> TASK TO CARRY OUT: When you write out the records, keep every line exactly as it is.

::: STUDY MATERIAL

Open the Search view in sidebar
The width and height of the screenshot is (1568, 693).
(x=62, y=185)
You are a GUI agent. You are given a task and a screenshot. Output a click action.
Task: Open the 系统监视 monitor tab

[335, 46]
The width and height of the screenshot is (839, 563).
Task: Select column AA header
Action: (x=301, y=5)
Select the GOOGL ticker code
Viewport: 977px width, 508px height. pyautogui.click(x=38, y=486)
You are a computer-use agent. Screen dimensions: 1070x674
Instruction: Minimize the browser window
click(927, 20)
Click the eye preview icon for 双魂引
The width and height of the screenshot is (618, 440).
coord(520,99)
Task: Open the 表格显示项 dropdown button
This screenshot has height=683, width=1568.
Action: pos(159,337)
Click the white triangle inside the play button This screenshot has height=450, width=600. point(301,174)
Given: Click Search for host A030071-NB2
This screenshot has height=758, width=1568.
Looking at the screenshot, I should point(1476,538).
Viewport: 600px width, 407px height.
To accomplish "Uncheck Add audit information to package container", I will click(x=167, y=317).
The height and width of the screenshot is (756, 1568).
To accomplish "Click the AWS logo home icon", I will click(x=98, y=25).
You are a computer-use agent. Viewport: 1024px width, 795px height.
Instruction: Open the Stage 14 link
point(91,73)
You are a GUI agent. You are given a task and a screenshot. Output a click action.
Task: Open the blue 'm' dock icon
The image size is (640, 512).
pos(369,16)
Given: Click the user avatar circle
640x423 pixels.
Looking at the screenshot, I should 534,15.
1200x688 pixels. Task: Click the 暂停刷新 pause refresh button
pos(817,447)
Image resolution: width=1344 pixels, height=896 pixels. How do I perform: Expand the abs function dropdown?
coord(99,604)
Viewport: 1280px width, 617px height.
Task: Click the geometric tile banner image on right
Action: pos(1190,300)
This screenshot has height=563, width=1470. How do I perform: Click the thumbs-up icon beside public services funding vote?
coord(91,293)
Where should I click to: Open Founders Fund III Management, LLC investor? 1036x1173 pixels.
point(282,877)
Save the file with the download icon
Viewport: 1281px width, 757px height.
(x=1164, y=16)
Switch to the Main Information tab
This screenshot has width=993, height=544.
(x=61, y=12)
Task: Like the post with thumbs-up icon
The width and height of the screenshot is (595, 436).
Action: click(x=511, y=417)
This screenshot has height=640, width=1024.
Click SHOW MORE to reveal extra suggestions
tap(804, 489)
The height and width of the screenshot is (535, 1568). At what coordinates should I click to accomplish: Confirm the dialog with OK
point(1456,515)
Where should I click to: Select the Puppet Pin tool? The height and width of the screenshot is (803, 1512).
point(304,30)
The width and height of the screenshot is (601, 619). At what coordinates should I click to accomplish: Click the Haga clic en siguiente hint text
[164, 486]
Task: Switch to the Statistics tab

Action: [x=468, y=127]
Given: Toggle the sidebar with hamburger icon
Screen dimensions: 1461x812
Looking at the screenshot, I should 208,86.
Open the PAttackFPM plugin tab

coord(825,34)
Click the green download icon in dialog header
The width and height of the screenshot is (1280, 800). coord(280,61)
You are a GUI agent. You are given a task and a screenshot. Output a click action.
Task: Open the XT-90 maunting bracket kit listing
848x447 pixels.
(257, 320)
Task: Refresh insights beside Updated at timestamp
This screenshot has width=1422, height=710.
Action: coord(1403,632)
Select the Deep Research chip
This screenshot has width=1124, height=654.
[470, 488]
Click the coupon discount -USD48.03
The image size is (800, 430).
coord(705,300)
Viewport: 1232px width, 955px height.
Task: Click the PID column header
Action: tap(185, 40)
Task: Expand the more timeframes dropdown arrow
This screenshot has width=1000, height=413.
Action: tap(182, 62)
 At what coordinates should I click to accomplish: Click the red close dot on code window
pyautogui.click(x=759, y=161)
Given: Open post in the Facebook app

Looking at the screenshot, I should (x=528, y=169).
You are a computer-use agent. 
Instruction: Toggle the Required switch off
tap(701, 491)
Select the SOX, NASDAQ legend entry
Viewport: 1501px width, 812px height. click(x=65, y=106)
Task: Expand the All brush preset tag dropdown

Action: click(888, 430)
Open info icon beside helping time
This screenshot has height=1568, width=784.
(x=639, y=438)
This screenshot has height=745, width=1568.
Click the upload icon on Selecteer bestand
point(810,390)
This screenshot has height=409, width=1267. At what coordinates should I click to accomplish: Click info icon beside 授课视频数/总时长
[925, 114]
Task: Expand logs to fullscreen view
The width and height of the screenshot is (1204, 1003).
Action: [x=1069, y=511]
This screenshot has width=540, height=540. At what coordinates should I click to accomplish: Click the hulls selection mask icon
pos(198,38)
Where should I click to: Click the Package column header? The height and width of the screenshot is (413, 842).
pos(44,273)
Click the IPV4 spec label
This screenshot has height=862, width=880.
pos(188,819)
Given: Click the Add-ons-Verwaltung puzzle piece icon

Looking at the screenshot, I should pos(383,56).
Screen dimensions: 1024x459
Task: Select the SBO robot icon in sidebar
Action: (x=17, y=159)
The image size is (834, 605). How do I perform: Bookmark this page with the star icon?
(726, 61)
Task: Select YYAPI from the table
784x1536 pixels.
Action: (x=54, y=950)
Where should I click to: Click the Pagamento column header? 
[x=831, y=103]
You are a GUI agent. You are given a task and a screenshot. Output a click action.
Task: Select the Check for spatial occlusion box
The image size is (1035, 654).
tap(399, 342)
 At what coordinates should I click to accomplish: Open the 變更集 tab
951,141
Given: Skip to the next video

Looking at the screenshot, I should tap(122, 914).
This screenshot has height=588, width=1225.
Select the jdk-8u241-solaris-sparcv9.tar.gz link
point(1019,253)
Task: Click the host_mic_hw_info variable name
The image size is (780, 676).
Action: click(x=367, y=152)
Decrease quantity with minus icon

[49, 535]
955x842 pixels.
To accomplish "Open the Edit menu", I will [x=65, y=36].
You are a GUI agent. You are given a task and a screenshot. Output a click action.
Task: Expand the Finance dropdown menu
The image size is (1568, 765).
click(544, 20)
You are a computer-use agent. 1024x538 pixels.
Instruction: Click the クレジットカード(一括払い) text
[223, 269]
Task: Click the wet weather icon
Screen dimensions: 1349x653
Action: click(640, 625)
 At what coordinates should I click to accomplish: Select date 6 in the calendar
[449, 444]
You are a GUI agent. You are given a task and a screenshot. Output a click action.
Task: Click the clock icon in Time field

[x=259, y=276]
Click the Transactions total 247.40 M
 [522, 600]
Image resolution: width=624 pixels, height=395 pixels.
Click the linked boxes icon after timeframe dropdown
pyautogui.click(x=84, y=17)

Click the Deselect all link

::::::

> RESPONSE FOR THIS EXERCISE:
Open the Search view in sidebar
The width and height of the screenshot is (1568, 693).
(x=62, y=185)
You are a GUI agent. You are given a task and a screenshot. Output a click action.
Task: Open the 系统监视 monitor tab

[335, 46]
The width and height of the screenshot is (839, 563).
Task: Select column AA header
Action: (x=301, y=5)
Select the GOOGL ticker code
Viewport: 977px width, 508px height. pyautogui.click(x=38, y=486)
You are a computer-use agent. Screen dimensions: 1070x674
Instruction: Minimize the browser window
click(927, 20)
Click the eye preview icon for 双魂引
The width and height of the screenshot is (618, 440).
coord(520,99)
Task: Open the 表格显示项 dropdown button
This screenshot has height=683, width=1568.
Action: pos(159,337)
Click the white triangle inside the play button This screenshot has height=450, width=600. point(301,174)
Given: Click Search for host A030071-NB2
This screenshot has height=758, width=1568.
Looking at the screenshot, I should point(1476,538).
Viewport: 600px width, 407px height.
To accomplish "Uncheck Add audit information to package container", I will click(x=167, y=317).
The height and width of the screenshot is (756, 1568).
To accomplish "Click the AWS logo home icon", I will click(x=98, y=25).
You are a computer-use agent. Viewport: 1024px width, 795px height.
Instruction: Open the Stage 14 link
point(91,73)
You are a GUI agent. You are given a task and a screenshot. Output a click action.
Task: Open the blue 'm' dock icon
The image size is (640, 512).
pos(369,16)
Given: Click the user avatar circle
640x423 pixels.
Looking at the screenshot, I should 534,15.
1200x688 pixels. Task: Click the 暂停刷新 pause refresh button
pos(817,447)
Image resolution: width=1344 pixels, height=896 pixels. How do I perform: Expand the abs function dropdown?
coord(99,604)
Viewport: 1280px width, 617px height.
Task: Click the geometric tile banner image on right
Action: pos(1190,300)
This screenshot has height=563, width=1470. How do I perform: Click the thumbs-up icon beside public services funding vote?
coord(91,293)
Where should I click to: Open Founders Fund III Management, LLC investor? 1036x1173 pixels.
point(282,877)
Save the file with the download icon
Viewport: 1281px width, 757px height.
(x=1164, y=16)
Switch to the Main Information tab
This screenshot has width=993, height=544.
(x=61, y=12)
Task: Like the post with thumbs-up icon
The width and height of the screenshot is (595, 436).
Action: click(x=511, y=417)
This screenshot has height=640, width=1024.
Click SHOW MORE to reveal extra suggestions
tap(804, 489)
The height and width of the screenshot is (535, 1568). At what coordinates should I click to accomplish: Confirm the dialog with OK
point(1456,515)
Where should I click to: Select the Puppet Pin tool? The height and width of the screenshot is (803, 1512).
point(304,30)
The width and height of the screenshot is (601, 619). At what coordinates should I click to accomplish: Click the Haga clic en siguiente hint text
[164, 486]
Task: Switch to the Statistics tab

Action: [x=468, y=127]
Given: Toggle the sidebar with hamburger icon
Screen dimensions: 1461x812
Looking at the screenshot, I should 208,86.
Open the PAttackFPM plugin tab

coord(825,34)
Click the green download icon in dialog header
The width and height of the screenshot is (1280, 800). coord(280,61)
You are a GUI agent. You are given a task and a screenshot. Output a click action.
Task: Open the XT-90 maunting bracket kit listing
848x447 pixels.
(257, 320)
Task: Refresh insights beside Updated at timestamp
This screenshot has width=1422, height=710.
Action: coord(1403,632)
Select the Deep Research chip
This screenshot has width=1124, height=654.
[470, 488]
Click the coupon discount -USD48.03
The image size is (800, 430).
coord(705,300)
Viewport: 1232px width, 955px height.
Task: Click the PID column header
Action: tap(185, 40)
Task: Expand the more timeframes dropdown arrow
This screenshot has width=1000, height=413.
Action: tap(182, 62)
 At what coordinates should I click to accomplish: Click the red close dot on code window
pyautogui.click(x=759, y=161)
Given: Open post in the Facebook app

Looking at the screenshot, I should (x=528, y=169).
You are a computer-use agent. 
Instruction: Toggle the Required switch off
tap(701, 491)
Select the SOX, NASDAQ legend entry
Viewport: 1501px width, 812px height. click(x=65, y=106)
Task: Expand the All brush preset tag dropdown

Action: click(888, 430)
Open info icon beside helping time
This screenshot has height=1568, width=784.
(x=639, y=438)
This screenshot has height=745, width=1568.
Click the upload icon on Selecteer bestand
point(810,390)
This screenshot has height=409, width=1267. At what coordinates should I click to accomplish: Click info icon beside 授课视频数/总时长
[925, 114]
Task: Expand logs to fullscreen view
The width and height of the screenshot is (1204, 1003).
Action: [x=1069, y=511]
This screenshot has width=540, height=540. At what coordinates should I click to accomplish: Click the hulls selection mask icon
pos(198,38)
Where should I click to: Click the Package column header? The height and width of the screenshot is (413, 842).
pos(44,273)
Click the IPV4 spec label
This screenshot has height=862, width=880.
pos(188,819)
Given: Click the Add-ons-Verwaltung puzzle piece icon

Looking at the screenshot, I should pos(383,56).
Screen dimensions: 1024x459
Task: Select the SBO robot icon in sidebar
Action: (x=17, y=159)
The image size is (834, 605). How do I perform: Bookmark this page with the star icon?
(726, 61)
Task: Select YYAPI from the table
784x1536 pixels.
Action: (x=54, y=950)
Where should I click to: Click the Pagamento column header? 
[x=831, y=103]
You are a GUI agent. You are given a task and a screenshot. Output a click action.
Task: Select the Check for spatial occlusion box
The image size is (1035, 654).
tap(399, 342)
 At what coordinates should I click to accomplish: Open the 變更集 tab
951,141
Given: Skip to the next video

Looking at the screenshot, I should tap(122, 914).
This screenshot has height=588, width=1225.
Select the jdk-8u241-solaris-sparcv9.tar.gz link
point(1019,253)
Task: Click the host_mic_hw_info variable name
The image size is (780, 676).
Action: click(x=367, y=152)
Decrease quantity with minus icon

[49, 535]
955x842 pixels.
To accomplish "Open the Edit menu", I will [x=65, y=36].
You are a GUI agent. You are given a task and a screenshot. Output a click action.
Task: Expand the Finance dropdown menu
The image size is (1568, 765).
click(544, 20)
You are a computer-use agent. 1024x538 pixels.
Instruction: Click the クレジットカード(一括払い) text
[223, 269]
Task: Click the wet weather icon
Screen dimensions: 1349x653
Action: click(640, 625)
 At what coordinates should I click to accomplish: Select date 6 in the calendar
[449, 444]
You are a GUI agent. You are given a task and a screenshot. Output a click action.
Task: Click the clock icon in Time field

[x=259, y=276]
Click the Transactions total 247.40 M
 [522, 600]
Image resolution: width=624 pixels, height=395 pixels.
Click the linked boxes icon after timeframe dropdown
pyautogui.click(x=84, y=17)

Click the Deselect all link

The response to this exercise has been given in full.